# What to work on
Gather each line in the entries that includes the string "category".

Collection entries:
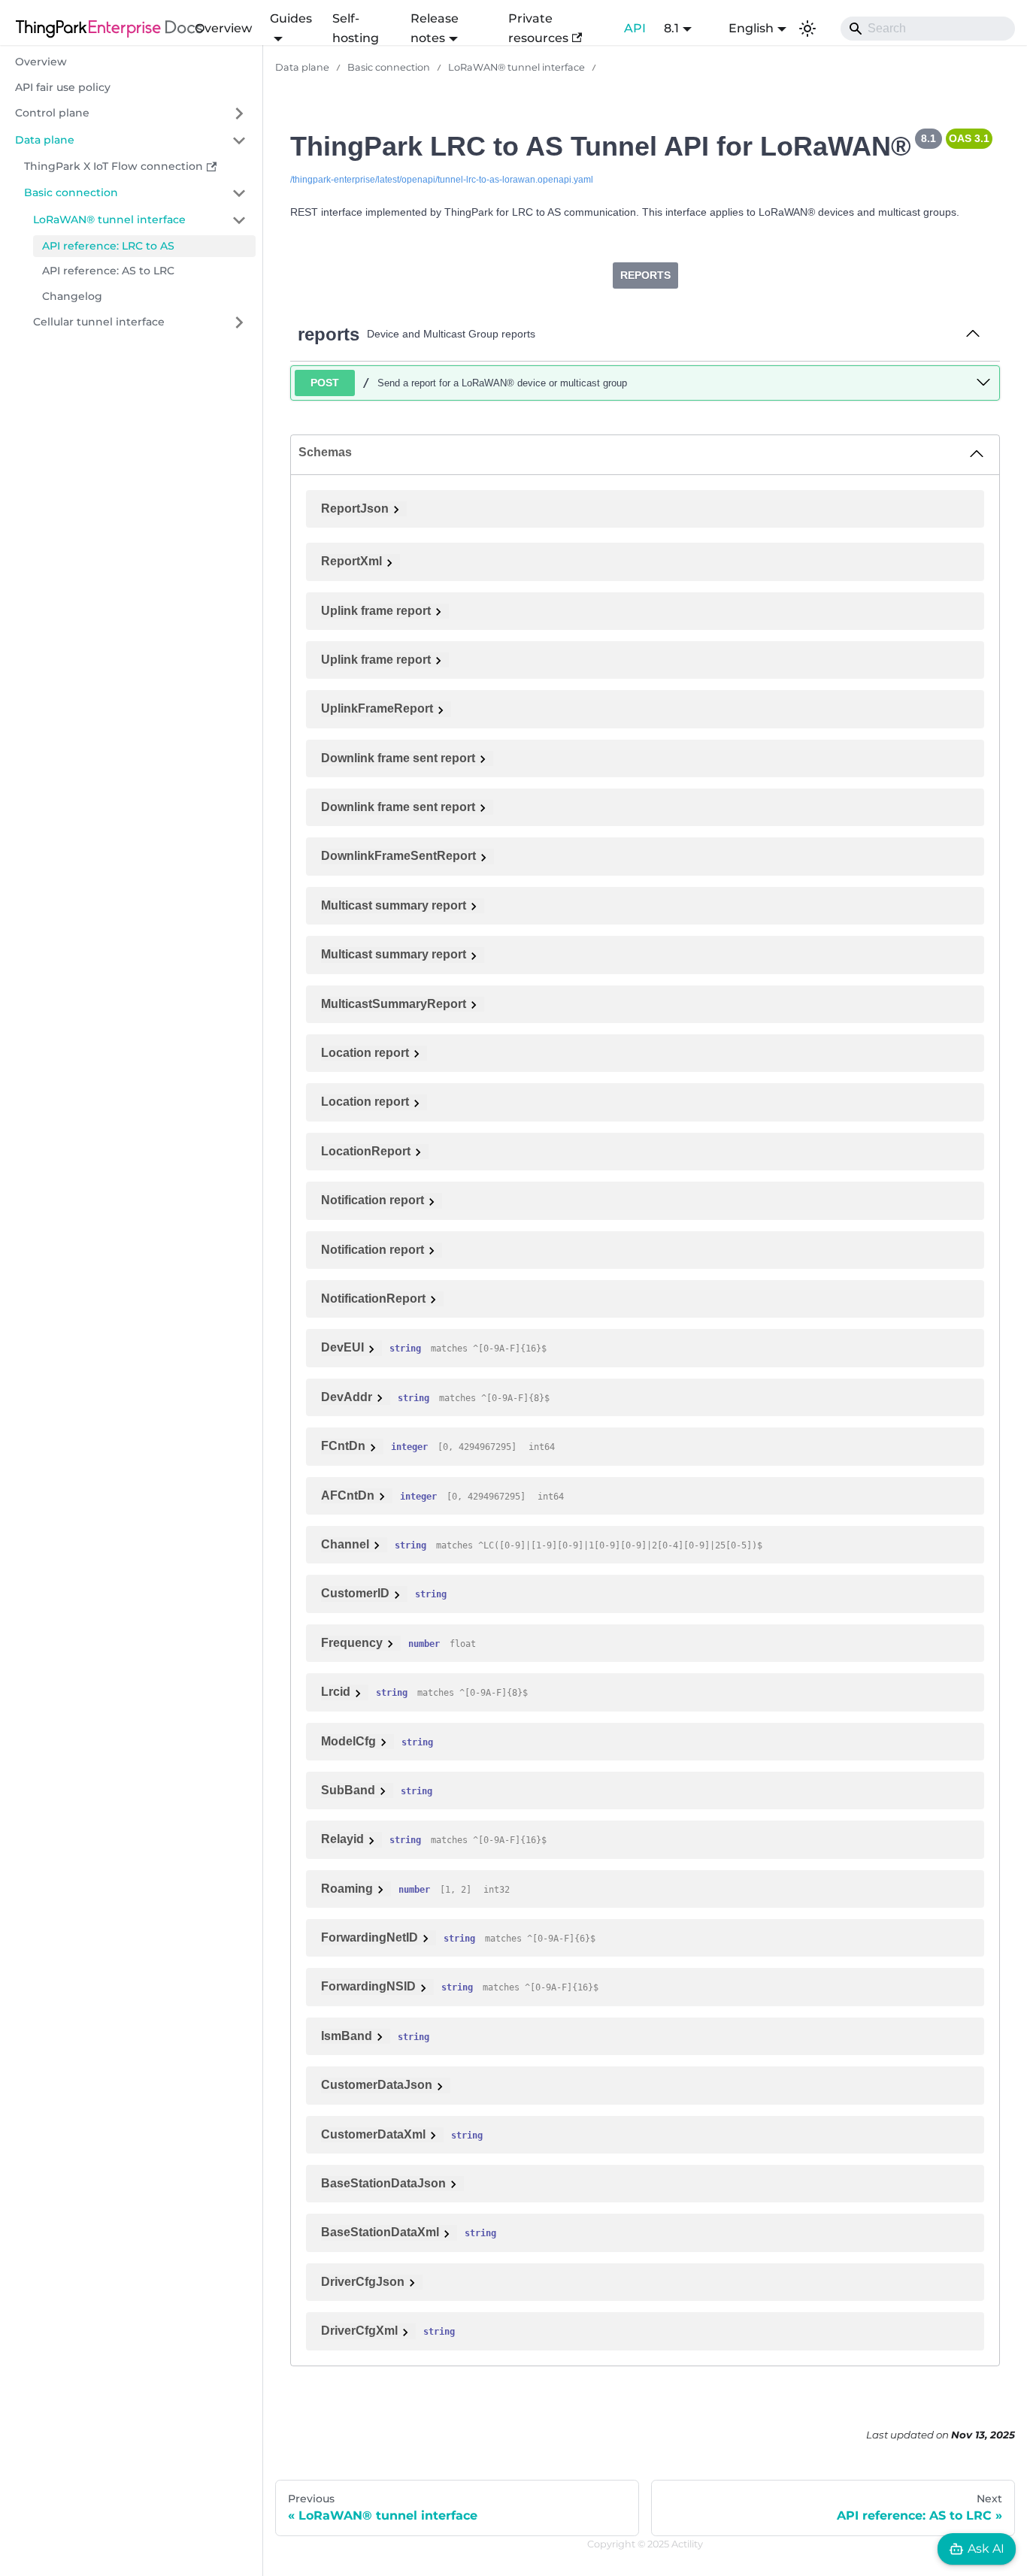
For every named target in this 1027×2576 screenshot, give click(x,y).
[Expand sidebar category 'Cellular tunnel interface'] (239, 322)
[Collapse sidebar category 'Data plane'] (239, 141)
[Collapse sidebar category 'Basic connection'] (239, 193)
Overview (223, 28)
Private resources (538, 28)
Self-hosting (355, 28)
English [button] (751, 28)
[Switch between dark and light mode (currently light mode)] (807, 29)
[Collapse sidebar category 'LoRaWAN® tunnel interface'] (239, 220)
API (635, 28)
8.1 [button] (671, 28)
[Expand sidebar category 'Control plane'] (239, 113)
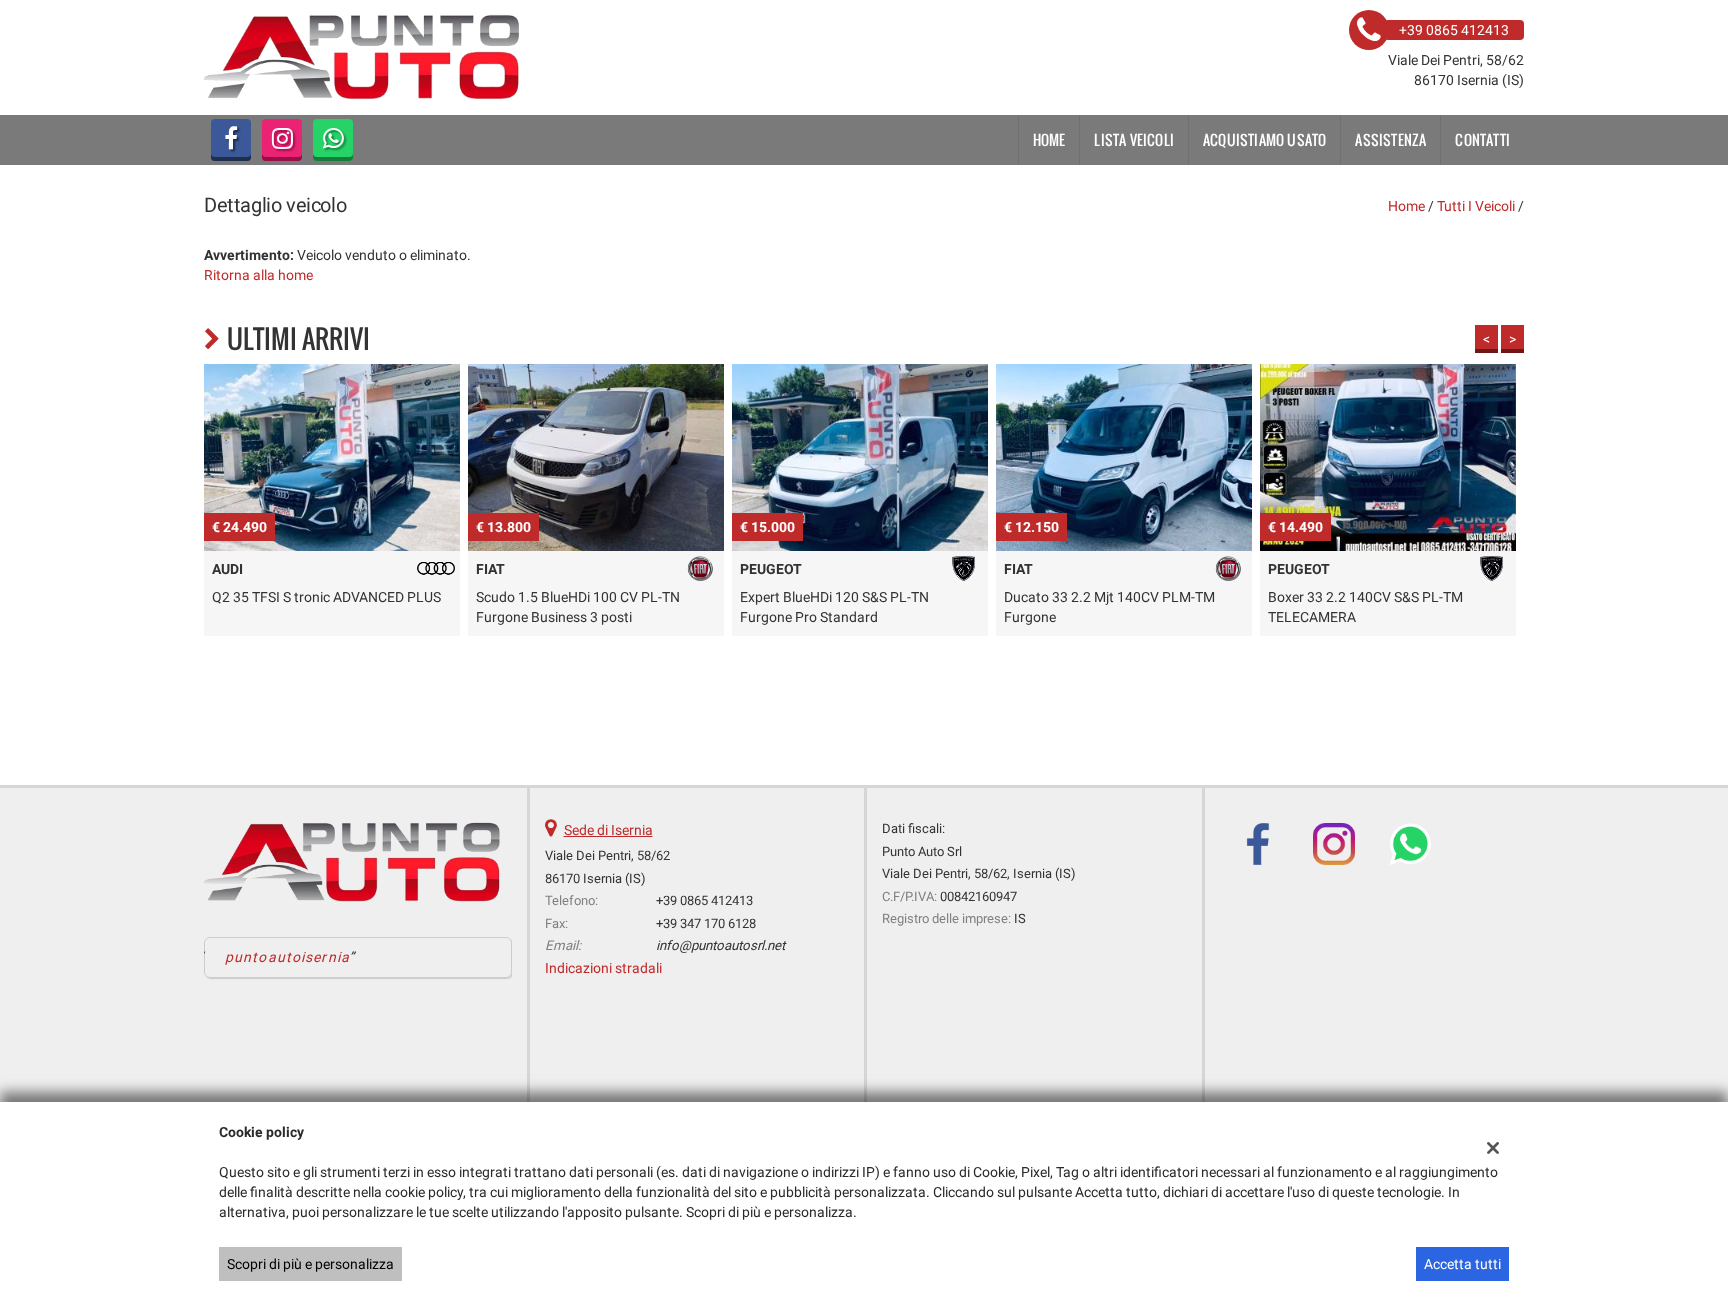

# Answer space
[Expand sidebar category 'Cellular tunnel interface'] (239, 322)
[Collapse sidebar category 'Data plane'] (239, 141)
[Collapse sidebar category 'Basic connection'] (239, 193)
[Collapse sidebar category 'LoRaWAN® tunnel interface'] (239, 220)
[Expand sidebar category 'Control plane'] (239, 113)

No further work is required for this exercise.